▸ TEKS BACAAN:
● ● ●
Soal harga pun sedikit mengejutkan. Hanya 20k untuk Sunu dan Kakap Putih dan 22k untuk Kakap Merah. Ngga heran, sebab kepala ikan tak lain adalah limbah ekspor. Ikan di Makassar sudah tanpa kepala saat dikirim ke Jepang, Australia, dan Negara lainnya. Baca juga tentang Ulu Juku di sini.

Selesai makan, gue ditawari ke Forth Rotterdam. Wah gue langsung mengiyakan. Sayang banget, kalo ke Makassar ngga singgah sebentar ke bangunan peninggalan bersejarah itu.


Masuk, langsung disambut seorang guide yang menawarkan jasanya. Oke, kita juga kepingin tau lebih banyak, bahkan Deddy dan Irianto yang notabene sudah lama si Makassar, jarang jarang ke situ. Pak Gun yang asli Madura, juga bukan baru di Makassar, walaupun baru 6 bulan setelah sempat 4 tahun di Semarang. Dulu beliau sudah tugas di Makassar lebih dari 7 tahun.

Menarik, memang. Bagunan itu merupakan saksi sejarah bahkan sejak sebelum Belanda datang ke Indonesia. Benteng Pananyua dan Ujung Pandang nama lamanya. Dinamakan begitu, sebab ia berada di ujung (dekat laut) yang banyak pohon Pandan-nya (pada masa itu). Nah, lidah orang Makassar menyebutnya Ujung Pandang (dengan ‘ng’ dibelakang). Sedangkan Pananyua dalam bahasa Makassar berarti penyu, dan memang bentuk benteng ini menyerupai seekor penyu yang menghadap ke laut.


Disini ada yang jual mata uang Gulden jaman dulu, mahal, yang bagus 50k, yang agak hitam tergerus 18k. Pak Gun malah beliin gue satu yang 50k. Bagus juga untuk kenang kenangan :_) walaupun diragukan keasliannya.
● ● ●
▸ TANTANGAN:
[a] Ganti nama "Gulden" menjadi "Rupiah" lalu tulis kembali teks tentang Makassar dari "Disini ada yang" sampai dengan "walaupun diragukan keasliannya.".
[b] Jawab pertanyaan berikut berdasarkan teks tentang Makassar.
(i) Berapa harga kepala ikan Kakap Merah?
(ii) Apa arti Pananyua dalam bahasa Makassar?
(iii) Berapa tahun Pak Gun sempat bertugas di Semarang?
[c] Tolong sambung teks tentang Makassar mulai setelah kalimat terakhirnya.
Materi berikut berdiri sendiri dan tidak berkaitan dengan teks tentang Makassar.

▸ DATA TERSEDIA:
● ● ●
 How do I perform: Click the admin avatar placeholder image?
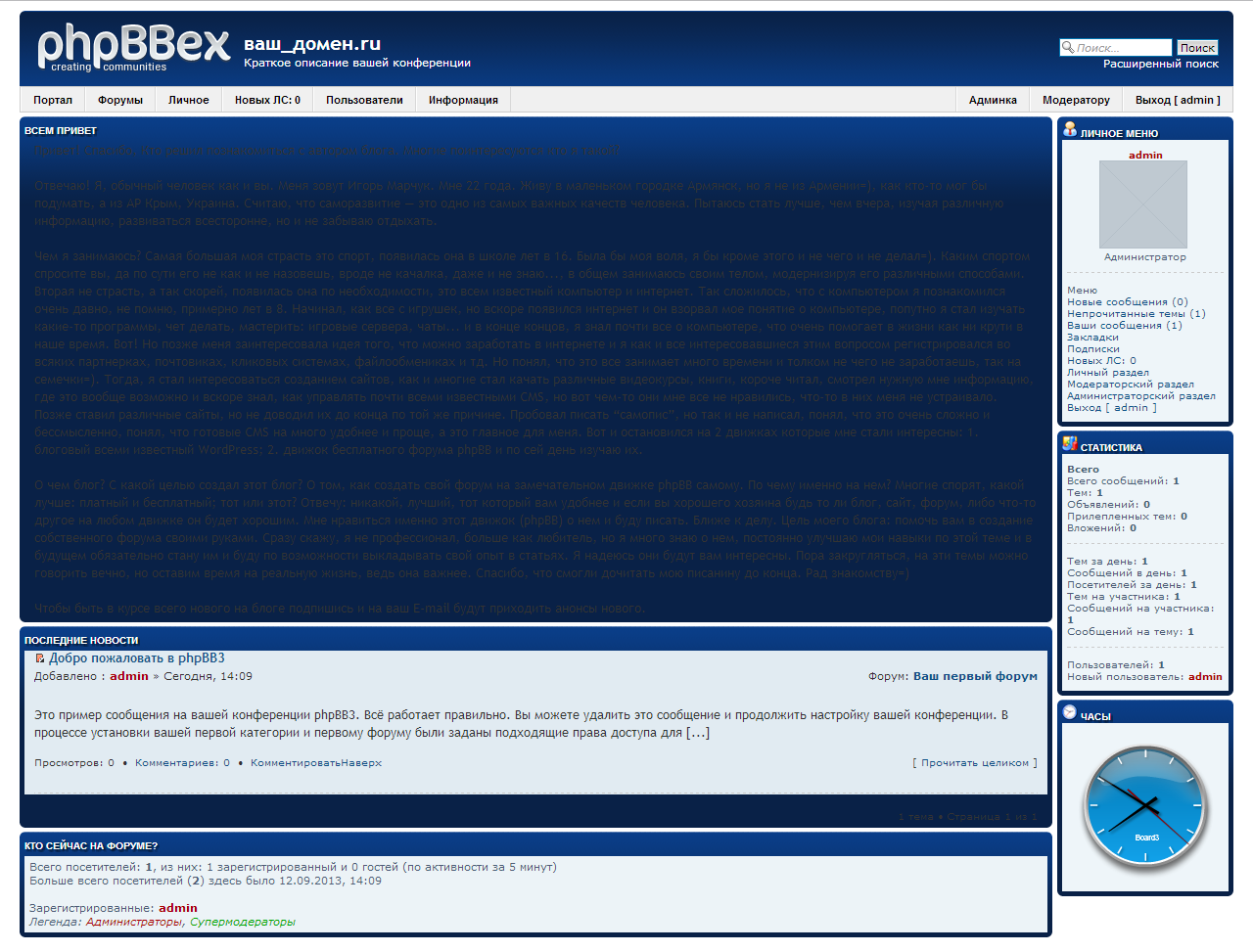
● ● ●
▸ HASIL:
[a]
Disini ada yang jual mata uang Rupiah jaman dulu, mahal, yang bagus 50k, yang agak hitam tergerus 18k. Pak Gun malah beliin gue satu yang 50k. Bagus juga untuk kenang kenangan :_) walaupun diragukan keasliannya.

[b]
(i) 22k
(ii) Penyu
(iii) 4 tahun

[c]
Sempat ada satu kenyataan lucu yang membuat kita tertawa miris. Dikatakan oleh guide bahwa jaman dulu, Belanda itu pasukannya ngga pernah banyak. Yang turun hanya komandan komandannya saja. Sisanya dia pakai tenaga lokal untuk berperang. Pak Gun langsung nyeletuk, “sekarang juga, Belandanya cuma 2, tapi yang diperintah banyak” merefer pada kantor tempat kita bekerja sekarang ini :_P

Fort Rotterdam – baca dan liat gambarnya di sini

Malamnya habis pulang kerja. Kita mampir untuk makan malam di Restaurant Surya Super Crab, yang menu andalannya adalah kepiting super. Pesanan kita kepiting lada hitam, kepiting saos (merah) dan kepiting soka. Untuk appetizer-nya, sop tom yam. Gue pilih markisa – terong belanda untuk minumannya. Dikatakan ini khas Makassar, kok mirip mirip di Medan ya?

Seperti biasa, makanan pembuka-nya otak otak. Yang ini lebih ramping daripada yang kita makan di Ratu Gurih (malam pertama di Makassar).


Tom Yam-nya not bad, udangnya besar besar dan ngga pelit. Begitu juga dengan ikannya. Namun rasa kecutnya berbeda dengan Tom Yam pada umumnya, karena dia menggunakan nanas untuk membangkitkan rasa asamnya itu. Jadi mirip lempah kuning di Bangka.


Kepiting soka-nya biasa. Ngga ada yang bisa ngalahin yang di Pondok Laguna (Jakarta). Tapi untungnya yang namanya Lada Hitam dan Saos Merah enak banget. Jujur, bukan bumbunya sih yang membuat dia enak atau ngga, tapi kepitingnya itself ! Enak banget, lembut, gurih dan wangi. RM Surya ini rekomendasi semua orang kantor Jakarta yang pernah ke Makassar. Memang pantas untuk direkomendasikan.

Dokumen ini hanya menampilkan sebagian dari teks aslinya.